--- STORED RECORDS ---

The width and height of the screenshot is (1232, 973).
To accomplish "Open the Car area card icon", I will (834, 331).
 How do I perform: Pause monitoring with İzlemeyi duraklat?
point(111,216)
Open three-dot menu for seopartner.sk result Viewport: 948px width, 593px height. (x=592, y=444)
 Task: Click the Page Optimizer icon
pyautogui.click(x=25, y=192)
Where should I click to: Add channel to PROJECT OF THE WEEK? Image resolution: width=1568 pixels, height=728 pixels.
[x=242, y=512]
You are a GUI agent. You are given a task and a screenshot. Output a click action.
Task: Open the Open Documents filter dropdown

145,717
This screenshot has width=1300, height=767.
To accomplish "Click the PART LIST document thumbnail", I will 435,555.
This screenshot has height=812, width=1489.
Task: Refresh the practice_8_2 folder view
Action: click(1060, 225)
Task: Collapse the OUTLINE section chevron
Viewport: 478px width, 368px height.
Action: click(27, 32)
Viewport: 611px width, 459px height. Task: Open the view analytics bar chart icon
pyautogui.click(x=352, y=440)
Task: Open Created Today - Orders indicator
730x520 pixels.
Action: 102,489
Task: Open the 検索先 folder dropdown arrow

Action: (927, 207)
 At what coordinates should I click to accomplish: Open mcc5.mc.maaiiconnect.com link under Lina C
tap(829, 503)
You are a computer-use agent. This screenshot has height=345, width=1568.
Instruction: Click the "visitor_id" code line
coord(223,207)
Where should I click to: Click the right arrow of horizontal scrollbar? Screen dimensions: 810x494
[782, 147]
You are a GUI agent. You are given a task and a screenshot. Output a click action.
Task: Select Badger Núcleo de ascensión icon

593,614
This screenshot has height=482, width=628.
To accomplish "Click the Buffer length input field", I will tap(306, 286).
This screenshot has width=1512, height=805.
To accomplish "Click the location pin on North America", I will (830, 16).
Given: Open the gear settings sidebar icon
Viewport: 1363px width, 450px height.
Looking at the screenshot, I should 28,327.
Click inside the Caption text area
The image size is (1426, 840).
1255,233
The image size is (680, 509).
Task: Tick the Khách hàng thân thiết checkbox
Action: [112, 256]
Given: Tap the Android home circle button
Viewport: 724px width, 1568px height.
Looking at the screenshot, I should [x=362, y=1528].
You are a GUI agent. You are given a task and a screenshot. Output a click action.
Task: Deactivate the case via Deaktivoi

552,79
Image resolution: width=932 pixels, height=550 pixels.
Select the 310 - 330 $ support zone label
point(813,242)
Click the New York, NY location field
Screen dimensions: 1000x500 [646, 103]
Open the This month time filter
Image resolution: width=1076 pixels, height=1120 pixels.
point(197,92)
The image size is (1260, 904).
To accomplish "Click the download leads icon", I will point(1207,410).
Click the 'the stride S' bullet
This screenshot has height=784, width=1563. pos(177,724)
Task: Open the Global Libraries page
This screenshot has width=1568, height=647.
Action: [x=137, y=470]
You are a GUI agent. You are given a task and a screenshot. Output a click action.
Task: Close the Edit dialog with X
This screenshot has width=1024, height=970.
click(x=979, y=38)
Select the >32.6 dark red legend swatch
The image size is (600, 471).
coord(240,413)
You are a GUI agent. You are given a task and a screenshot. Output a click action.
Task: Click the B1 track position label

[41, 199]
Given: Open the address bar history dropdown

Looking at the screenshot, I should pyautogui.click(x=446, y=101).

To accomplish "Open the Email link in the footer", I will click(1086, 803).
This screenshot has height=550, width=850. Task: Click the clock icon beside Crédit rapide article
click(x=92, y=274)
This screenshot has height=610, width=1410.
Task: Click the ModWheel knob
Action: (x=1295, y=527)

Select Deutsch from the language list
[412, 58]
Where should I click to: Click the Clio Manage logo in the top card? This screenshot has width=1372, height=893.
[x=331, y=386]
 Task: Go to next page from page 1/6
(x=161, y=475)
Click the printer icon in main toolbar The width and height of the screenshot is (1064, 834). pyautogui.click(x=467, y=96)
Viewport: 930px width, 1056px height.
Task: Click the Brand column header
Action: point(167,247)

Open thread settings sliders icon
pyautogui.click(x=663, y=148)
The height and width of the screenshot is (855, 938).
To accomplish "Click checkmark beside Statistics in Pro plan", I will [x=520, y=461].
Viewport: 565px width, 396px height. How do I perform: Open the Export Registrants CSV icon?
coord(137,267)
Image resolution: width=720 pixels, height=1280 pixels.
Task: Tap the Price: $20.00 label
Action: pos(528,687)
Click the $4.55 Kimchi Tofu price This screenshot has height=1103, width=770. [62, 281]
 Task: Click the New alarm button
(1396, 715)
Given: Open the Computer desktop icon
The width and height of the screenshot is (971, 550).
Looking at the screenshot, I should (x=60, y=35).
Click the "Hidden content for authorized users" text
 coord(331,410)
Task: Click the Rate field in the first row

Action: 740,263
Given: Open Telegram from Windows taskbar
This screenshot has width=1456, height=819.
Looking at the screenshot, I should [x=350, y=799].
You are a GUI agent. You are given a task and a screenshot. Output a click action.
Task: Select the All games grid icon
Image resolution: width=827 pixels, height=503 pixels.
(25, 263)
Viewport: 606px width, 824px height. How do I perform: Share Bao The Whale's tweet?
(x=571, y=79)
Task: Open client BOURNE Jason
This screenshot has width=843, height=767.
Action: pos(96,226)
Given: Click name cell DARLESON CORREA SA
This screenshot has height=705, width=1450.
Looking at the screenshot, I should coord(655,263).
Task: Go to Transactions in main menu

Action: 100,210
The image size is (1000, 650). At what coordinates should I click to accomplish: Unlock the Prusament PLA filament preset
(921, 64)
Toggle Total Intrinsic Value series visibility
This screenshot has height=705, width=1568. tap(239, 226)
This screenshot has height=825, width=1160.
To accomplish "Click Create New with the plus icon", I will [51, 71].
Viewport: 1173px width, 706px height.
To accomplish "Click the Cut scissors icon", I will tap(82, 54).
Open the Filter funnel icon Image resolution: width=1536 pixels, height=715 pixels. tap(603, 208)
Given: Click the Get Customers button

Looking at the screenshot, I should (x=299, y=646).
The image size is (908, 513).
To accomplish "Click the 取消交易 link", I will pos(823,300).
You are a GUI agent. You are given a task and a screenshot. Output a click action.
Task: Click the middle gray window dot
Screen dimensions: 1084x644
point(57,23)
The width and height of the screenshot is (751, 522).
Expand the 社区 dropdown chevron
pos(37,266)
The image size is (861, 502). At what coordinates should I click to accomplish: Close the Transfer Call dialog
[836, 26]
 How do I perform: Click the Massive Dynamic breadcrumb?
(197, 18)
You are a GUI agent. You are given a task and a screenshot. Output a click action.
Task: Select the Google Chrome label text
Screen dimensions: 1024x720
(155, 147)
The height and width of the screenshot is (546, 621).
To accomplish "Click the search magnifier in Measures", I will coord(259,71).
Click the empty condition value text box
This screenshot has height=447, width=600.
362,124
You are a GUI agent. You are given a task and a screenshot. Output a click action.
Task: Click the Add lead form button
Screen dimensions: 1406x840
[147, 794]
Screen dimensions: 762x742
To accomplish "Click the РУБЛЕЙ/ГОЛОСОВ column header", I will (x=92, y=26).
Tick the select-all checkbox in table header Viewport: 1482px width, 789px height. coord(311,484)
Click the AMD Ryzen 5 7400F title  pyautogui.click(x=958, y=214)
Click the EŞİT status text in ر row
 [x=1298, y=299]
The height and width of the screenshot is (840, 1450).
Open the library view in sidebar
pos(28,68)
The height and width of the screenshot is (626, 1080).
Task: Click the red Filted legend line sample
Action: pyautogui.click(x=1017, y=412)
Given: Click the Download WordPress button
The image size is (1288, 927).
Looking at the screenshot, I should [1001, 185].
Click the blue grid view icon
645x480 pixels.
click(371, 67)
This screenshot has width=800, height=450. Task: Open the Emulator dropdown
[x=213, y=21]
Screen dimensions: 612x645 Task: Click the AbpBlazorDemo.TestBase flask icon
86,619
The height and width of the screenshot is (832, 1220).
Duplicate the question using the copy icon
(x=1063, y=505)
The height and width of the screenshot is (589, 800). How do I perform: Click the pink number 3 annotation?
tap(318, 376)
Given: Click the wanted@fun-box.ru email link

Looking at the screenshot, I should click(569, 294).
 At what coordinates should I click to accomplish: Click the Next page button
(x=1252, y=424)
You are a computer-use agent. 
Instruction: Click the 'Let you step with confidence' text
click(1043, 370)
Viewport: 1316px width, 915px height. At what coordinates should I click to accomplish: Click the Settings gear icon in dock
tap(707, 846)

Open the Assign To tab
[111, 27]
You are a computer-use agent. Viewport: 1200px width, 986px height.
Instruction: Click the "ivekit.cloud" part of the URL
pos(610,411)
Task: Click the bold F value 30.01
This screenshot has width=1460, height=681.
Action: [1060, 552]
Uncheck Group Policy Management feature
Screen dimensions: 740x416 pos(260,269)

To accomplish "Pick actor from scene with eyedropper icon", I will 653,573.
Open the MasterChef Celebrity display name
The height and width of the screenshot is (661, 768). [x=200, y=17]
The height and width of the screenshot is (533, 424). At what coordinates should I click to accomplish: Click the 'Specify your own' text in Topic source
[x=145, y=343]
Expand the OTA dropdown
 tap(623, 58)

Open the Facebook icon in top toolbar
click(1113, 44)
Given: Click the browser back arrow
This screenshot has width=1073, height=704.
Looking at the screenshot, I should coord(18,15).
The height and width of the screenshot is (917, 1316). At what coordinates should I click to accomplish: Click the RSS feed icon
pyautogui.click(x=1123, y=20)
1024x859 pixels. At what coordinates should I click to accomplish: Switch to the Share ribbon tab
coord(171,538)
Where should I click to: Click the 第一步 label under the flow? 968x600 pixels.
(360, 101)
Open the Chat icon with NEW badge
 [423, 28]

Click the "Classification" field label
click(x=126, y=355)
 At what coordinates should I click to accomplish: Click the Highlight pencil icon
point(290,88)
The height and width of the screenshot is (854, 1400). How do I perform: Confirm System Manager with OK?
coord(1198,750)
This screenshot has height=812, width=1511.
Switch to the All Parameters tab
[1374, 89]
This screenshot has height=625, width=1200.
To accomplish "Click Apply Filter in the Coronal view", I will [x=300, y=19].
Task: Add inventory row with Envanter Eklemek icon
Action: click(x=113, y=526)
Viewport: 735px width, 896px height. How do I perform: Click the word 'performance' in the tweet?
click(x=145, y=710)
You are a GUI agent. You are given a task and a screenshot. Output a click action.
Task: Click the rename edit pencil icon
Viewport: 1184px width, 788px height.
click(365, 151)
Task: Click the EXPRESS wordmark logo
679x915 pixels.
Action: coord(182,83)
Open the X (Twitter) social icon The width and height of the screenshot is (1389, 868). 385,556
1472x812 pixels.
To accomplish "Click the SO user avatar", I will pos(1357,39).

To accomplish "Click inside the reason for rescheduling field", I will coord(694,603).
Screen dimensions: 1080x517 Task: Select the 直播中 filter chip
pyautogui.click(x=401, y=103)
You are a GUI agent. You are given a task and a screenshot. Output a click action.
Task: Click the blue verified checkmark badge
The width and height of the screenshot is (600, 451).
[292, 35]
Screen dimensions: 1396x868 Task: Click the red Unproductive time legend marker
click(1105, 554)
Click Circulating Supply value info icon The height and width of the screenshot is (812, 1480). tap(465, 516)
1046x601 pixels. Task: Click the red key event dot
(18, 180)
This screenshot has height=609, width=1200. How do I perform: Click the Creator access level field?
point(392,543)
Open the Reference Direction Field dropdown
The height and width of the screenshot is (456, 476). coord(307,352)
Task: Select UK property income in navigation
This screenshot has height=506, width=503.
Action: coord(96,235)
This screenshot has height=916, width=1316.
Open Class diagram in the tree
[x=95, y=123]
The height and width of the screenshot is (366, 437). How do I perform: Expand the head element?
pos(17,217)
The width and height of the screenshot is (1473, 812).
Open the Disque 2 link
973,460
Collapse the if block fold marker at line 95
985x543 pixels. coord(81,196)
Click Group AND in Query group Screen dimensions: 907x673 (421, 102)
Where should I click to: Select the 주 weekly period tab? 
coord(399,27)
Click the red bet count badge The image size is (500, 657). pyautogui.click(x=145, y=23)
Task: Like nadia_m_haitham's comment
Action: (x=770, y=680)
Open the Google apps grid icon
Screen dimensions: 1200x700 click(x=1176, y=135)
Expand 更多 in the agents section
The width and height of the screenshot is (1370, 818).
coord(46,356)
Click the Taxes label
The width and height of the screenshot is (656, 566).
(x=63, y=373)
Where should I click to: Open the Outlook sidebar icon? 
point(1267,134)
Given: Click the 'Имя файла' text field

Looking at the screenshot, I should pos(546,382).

---

→ **TASK**
Output the entries exactly as they appear, starting at the line that contains "Click Circulating Supply" and ending at the line that contains "coord(399,27)".

→ **OUTPUT OF THE TASK**
Click Circulating Supply value info icon The height and width of the screenshot is (812, 1480). tap(465, 516)
1046x601 pixels. Task: Click the red key event dot
(18, 180)
This screenshot has height=609, width=1200. How do I perform: Click the Creator access level field?
point(392,543)
Open the Reference Direction Field dropdown
The height and width of the screenshot is (456, 476). coord(307,352)
Task: Select UK property income in navigation
This screenshot has height=506, width=503.
Action: coord(96,235)
This screenshot has height=916, width=1316.
Open Class diagram in the tree
[x=95, y=123]
The height and width of the screenshot is (366, 437). How do I perform: Expand the head element?
pos(17,217)
The width and height of the screenshot is (1473, 812).
Open the Disque 2 link
973,460
Collapse the if block fold marker at line 95
985x543 pixels. coord(81,196)
Click Group AND in Query group Screen dimensions: 907x673 (421, 102)
Where should I click to: Select the 주 weekly period tab? 
coord(399,27)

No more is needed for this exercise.